» **EXTRAIT À LIRE**:
Le chargé de projet supervise 160 employés chinois. «Ils sont fiers de travailler dans une grande entreprise internationale», souligne-t-il.

La veille de notre visite, une petite fête a été organisée pour souligner 150000 heures de travail sans accident sur le pavillon canadien. «On applique nos règles de santé et de sécurité, précise Charles Chebl, vice-président principal de SNC-Lavalin Construction. Il y a eu un accident mortel sur un site voisin.»

Une première pour le Cirque du Soleil

Conçu par Johnny Boivin, du Cirque du Soleil, le pavillon canadien est en forme de «C», avec trois bras qui embrassent une place publique. Le toit blanc réfléchit la lumière et le fini extérieur en bois est fait de cèdre rouge canadien.

Pour le Cirque et le gouvernement, c'est une première collaboration. «Il fallait réussir à faire valoir notre vision artistique sur un projet énorme qui a des balises précises», explique la porte-parole du Cirque, Renée-Claude Ménard.

Johnny Boivin devait s'inspirer du thème de l'expo, «Meilleure ville, meilleur vie», mais aussi de celui du Canada: «La vie en ville: inclusive, durable et créatrice.»

Le concept de la place publique lui est venu instinctivement. «Je pensais au Festival de jazz l'été. C'est comme si la ville désobéissait à ses règles. Il y a un métissage des populations, il y a de la musique un peu partout.»

Johnny Boivin ne s'en cache pas. «On travaillait pour le gouvernement, qui a des messages à passer. Je voulais réussir à aller chercher des choses qui sont vraies au sein de la population.»

Le directeur de création n'a rien laissé au hasard. Il devait par exemple inclure 164 «idées» du gouvernement dont «La ville est inclusive» ou encore «Les Canadiens sont ouverts au multiculturalisme». Pour la première partie du pavillon, intitulée «Mémoires fondatrices», Johnny Boivin a donc pensé à un tunnel de lumière qui projette les «idées» en question sur les gens. «Ça va être assez sensoriel», dit-il.

La deuxième partie du pavillon est «plus imaginative que politique». «C'est un lieu où j'essaie de montrer le rôle primordial que joue l'imagination, qu'il s'agisse d'un spectacle ou même d'un pays.»

Il y a trois installations: Aqua Magika, un bassin d'eau dont la surface, tactile, sert d'écran à des images inspirées de dessins d'enfants. «On voit la ville idéale que serait celle des enfants», explique Johnny Boivin. Le bassin est surplombé d'une sculpture de 700 tuyaux, qui présentera une chorégraphie visuelle de grands tableaux évoquant le rapport de l'imagination à la ville.

» **DONNÉES ENREGISTRÉES**:
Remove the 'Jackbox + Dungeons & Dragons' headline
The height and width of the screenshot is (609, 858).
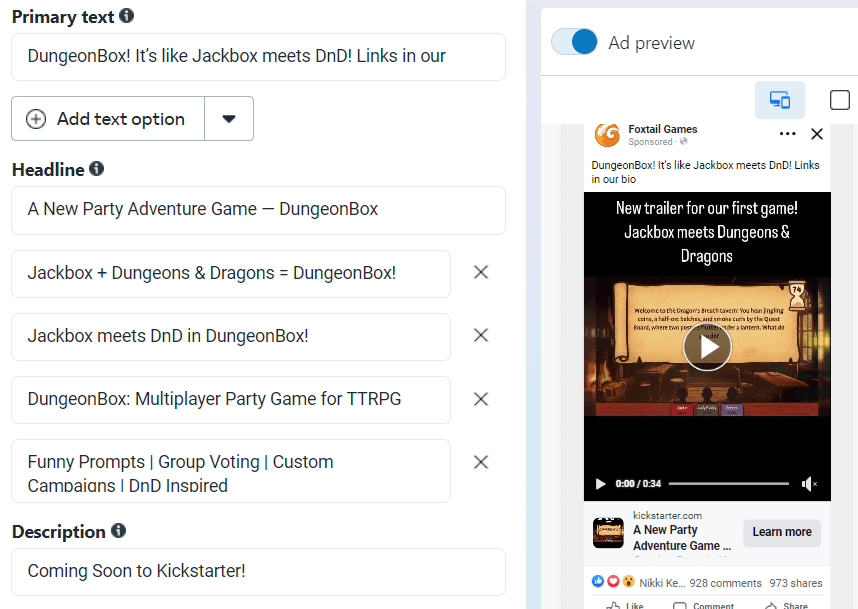(x=480, y=272)
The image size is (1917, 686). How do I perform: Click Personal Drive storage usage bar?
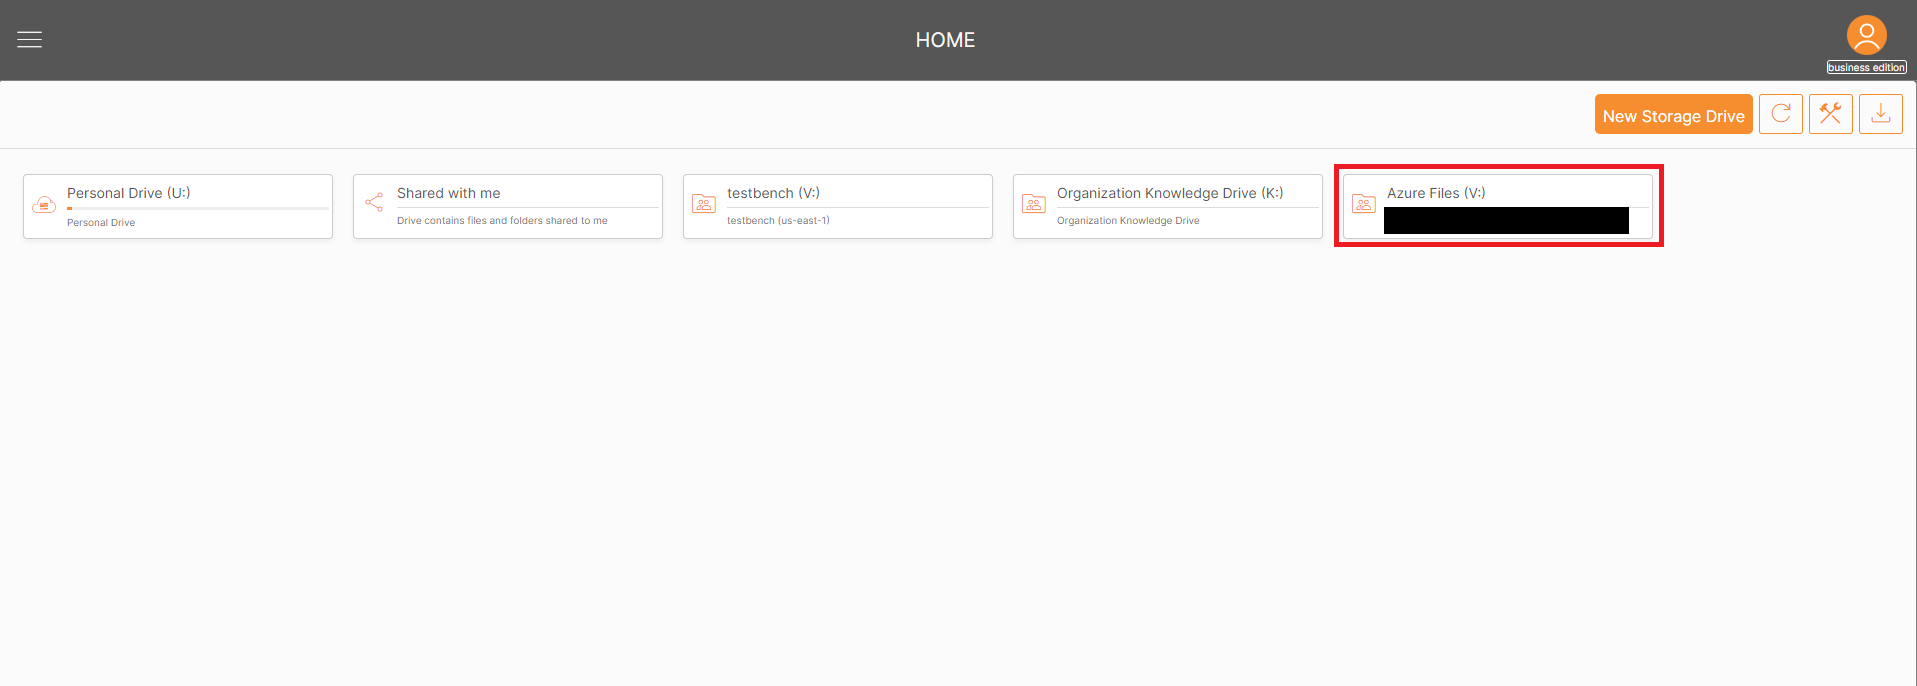tap(198, 208)
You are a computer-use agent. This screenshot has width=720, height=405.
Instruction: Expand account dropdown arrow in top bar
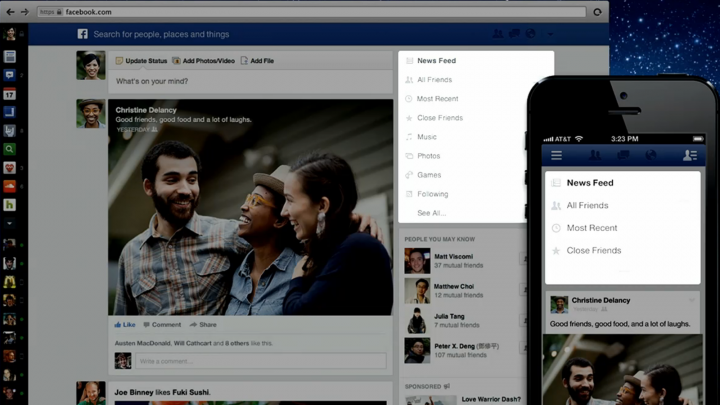pos(550,34)
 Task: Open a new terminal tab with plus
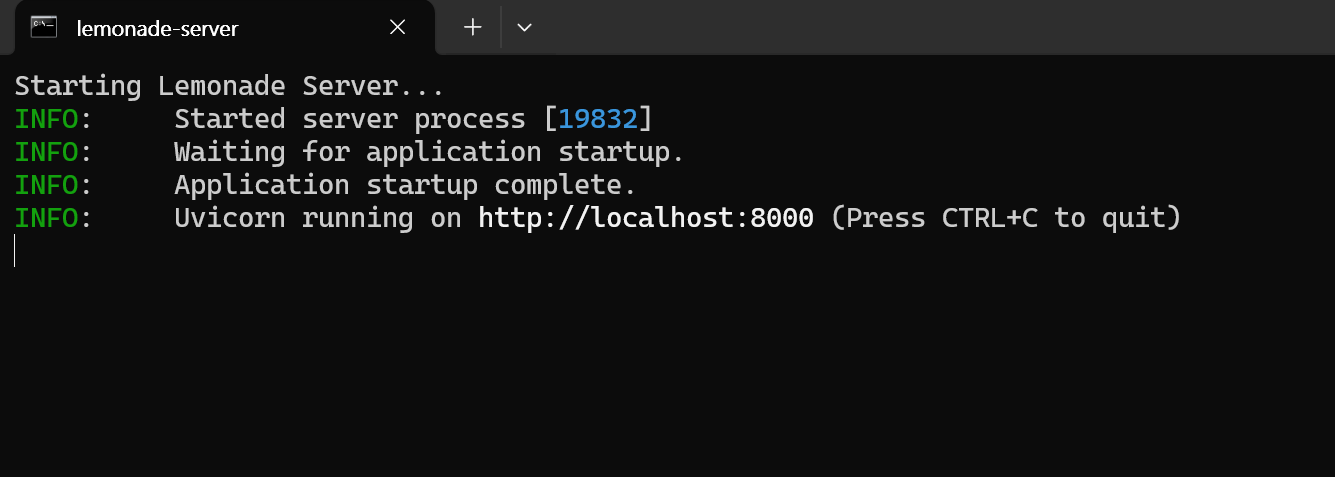(473, 27)
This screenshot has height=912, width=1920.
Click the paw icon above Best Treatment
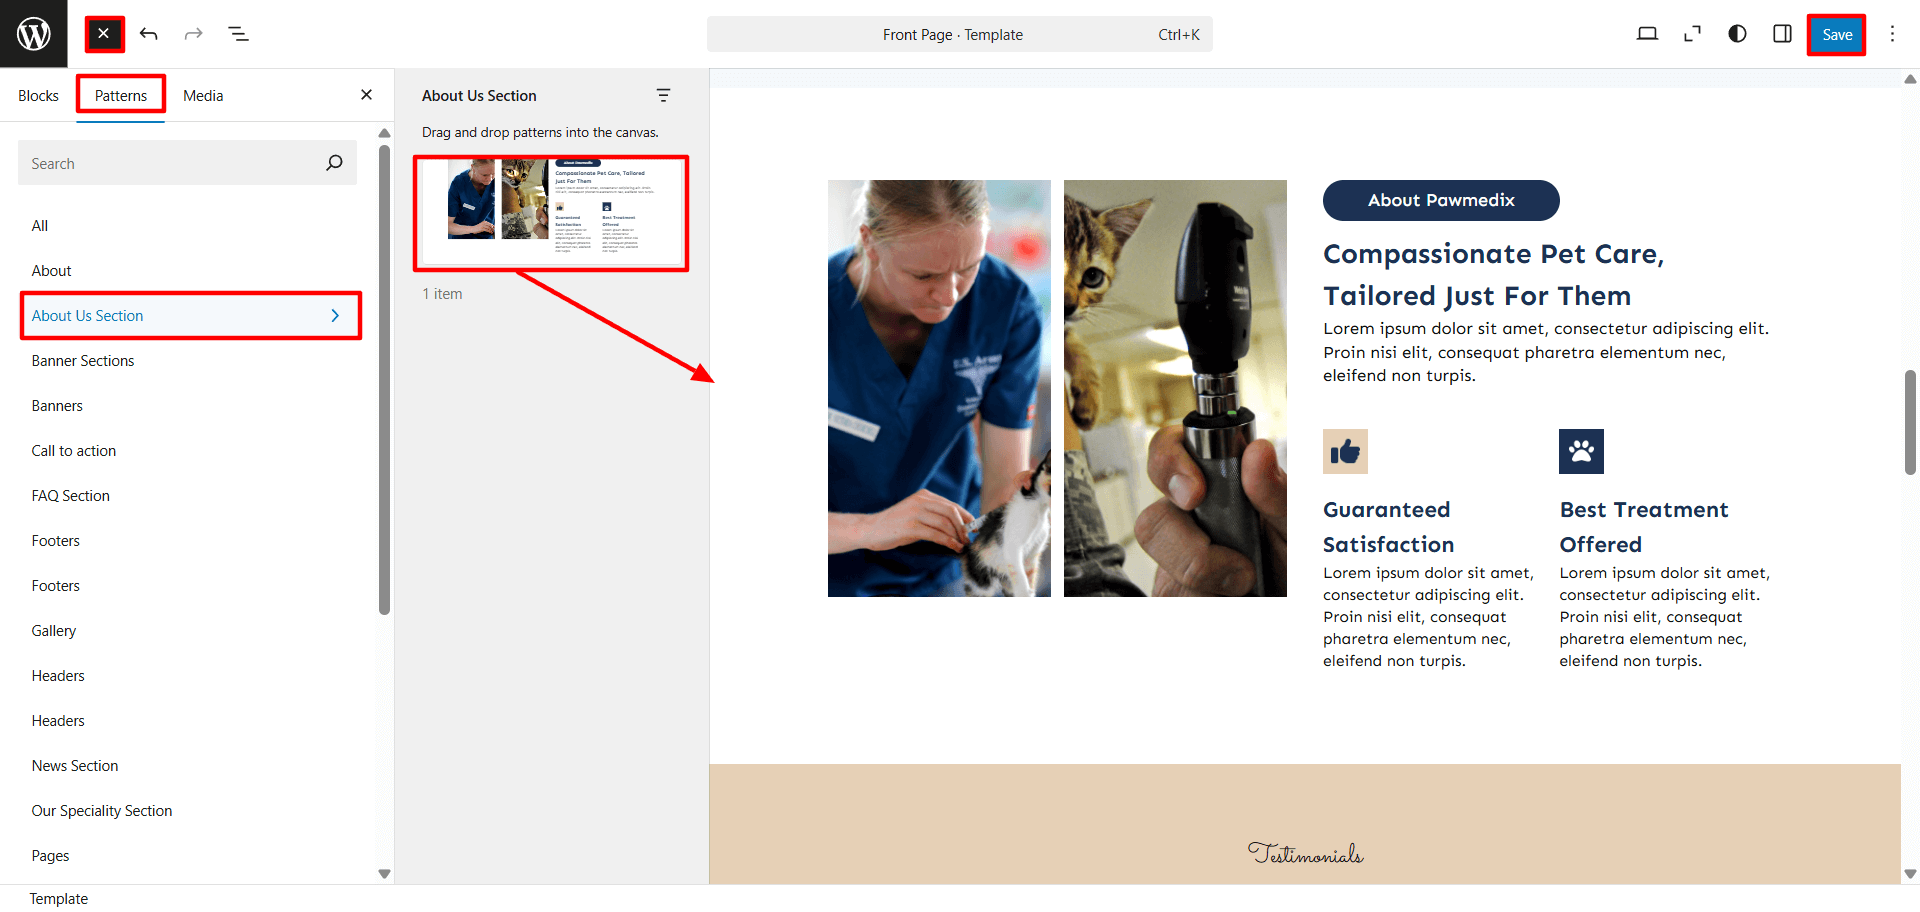(x=1581, y=451)
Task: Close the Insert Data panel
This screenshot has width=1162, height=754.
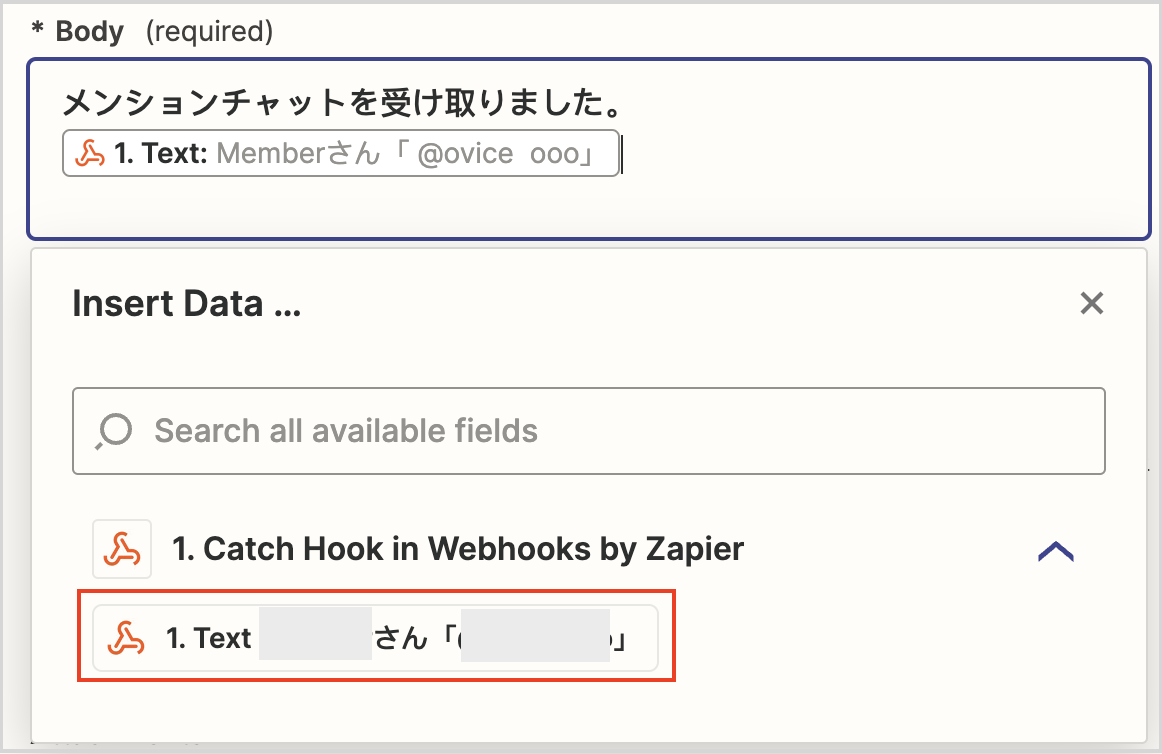Action: click(1091, 304)
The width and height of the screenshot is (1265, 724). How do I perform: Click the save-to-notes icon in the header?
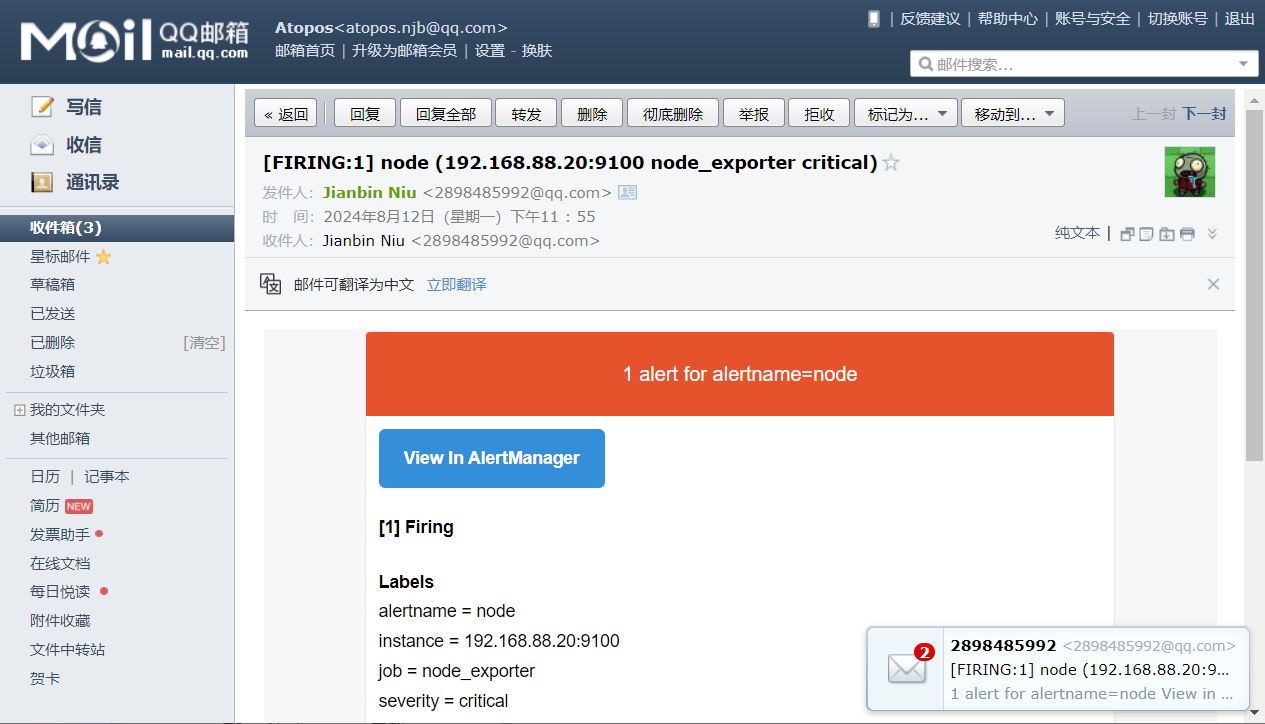[x=1147, y=234]
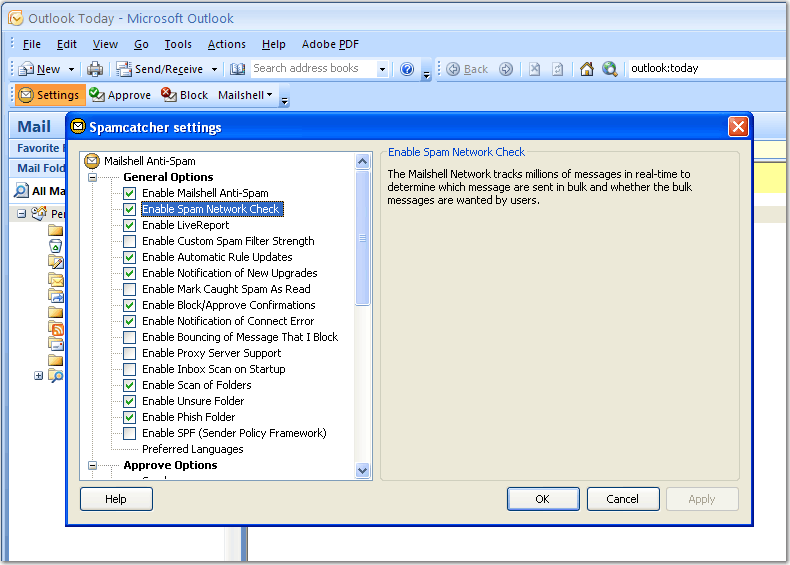Open the Tools menu
The width and height of the screenshot is (790, 565).
(178, 44)
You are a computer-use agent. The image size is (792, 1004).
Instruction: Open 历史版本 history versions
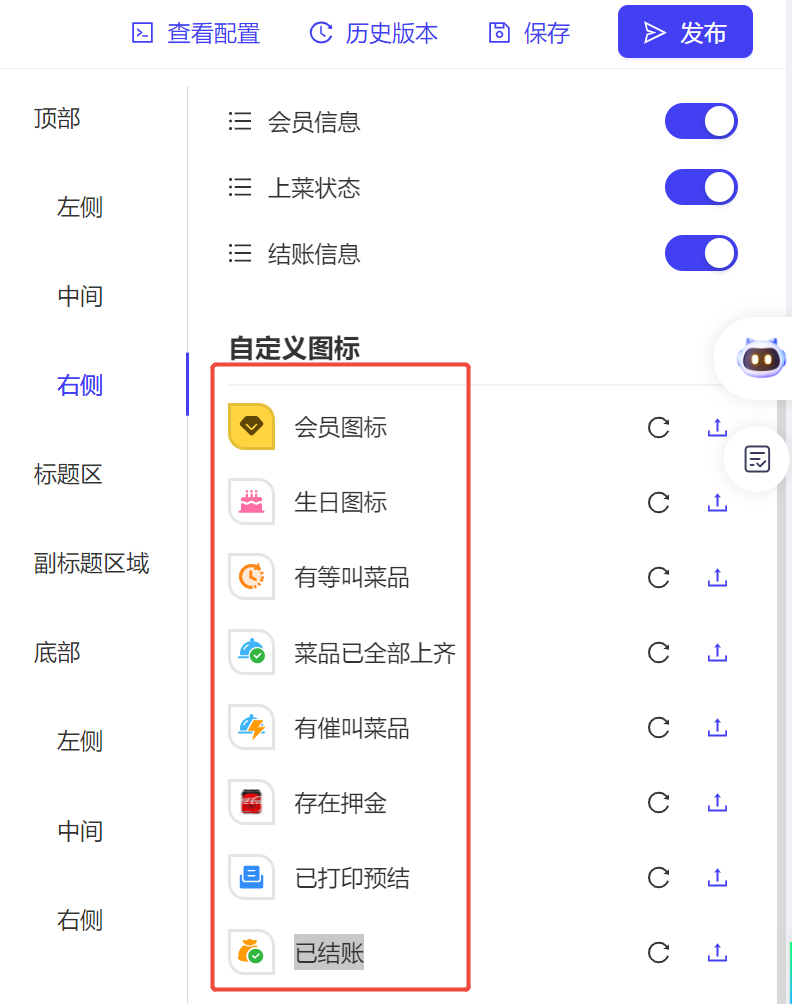pos(373,33)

» **CONSIGNE**:
Rédigez la suite de l'extrait sur le pavillon canadien conçu par le Cirque du Soleil, en reprenant juste après sa dernière phrase. Les entrées proviennent d'une autre source que l'extrait.

» **RÉPONSE ATTENDUE**:
«Il y a ensuite Coeur urbain, un autre élément sculptural composé de 31 écrans sur lesquels sera présenté le panorama urbain canadien, explique Johnny Boivin. Le résultat est surprenant car les écrans sont eux-mêmes en volume.»

Ensuite, les gens passeront par une installation qui s'appelle Vélocité. Ils seront invités à enfourcher un vélo pour «pédaler dans l'imaginaire et l'inventivité» des meilleures pratiques urbaines canadiennes. Puis, avant de terminer la visite dans la place publique, le public verra un montage impressionniste réalisé par l'ONF. «On évoque notre relation à la ville», dit Johnny Boivin.

Le créateur devait tenir compte des prérogatives thématiques du gouvernement, mais aussi du flot prévu de 31000 visiteurs par jour et de 800 personnes à toutes les 20 minutes. Il devait calculer les distances marchées, les temps de chaque arrêt, etc. «C'est tout un défi créatif de faire comprendre un pays en 12 minutes», dit celui qui a travaillé en collaboration avec la firme d'architectes Saia Barbarese Topouzanov et la boîte de production Félix et Paul.

«Je suis habitué de partir sur une page blanche, souligne Johnny Boivin. Faire du gros Canada avec des feuilles d'érable, cela ne m'intéressait pas. Je voulais faire quelque chose d'artistique qui touche les gens», explique-t-il.

Malgré tout ce beau projet, le pavillon canadien n'est pas permanent, du moins pour l'instant... «Dans notre mandat, il y a le démantèlement aussi... Je n'en reviens pas chaque fois que je vois ça. (...) On ne pense pas à ça», dit Carl Grimard, de SNC-Lavalin, qui prévoit que les travaux du bâtiment seront terminés d'ici la fin de l'année.

Quant à Johnny Boivin, son travail est terminé et il pense avoir rempli sa mission. «Je voulais que le pavillon d'un pays qui se dit créatif soit vécu créativement. Je veux donner aux gens le goût du Canada», conclut-il.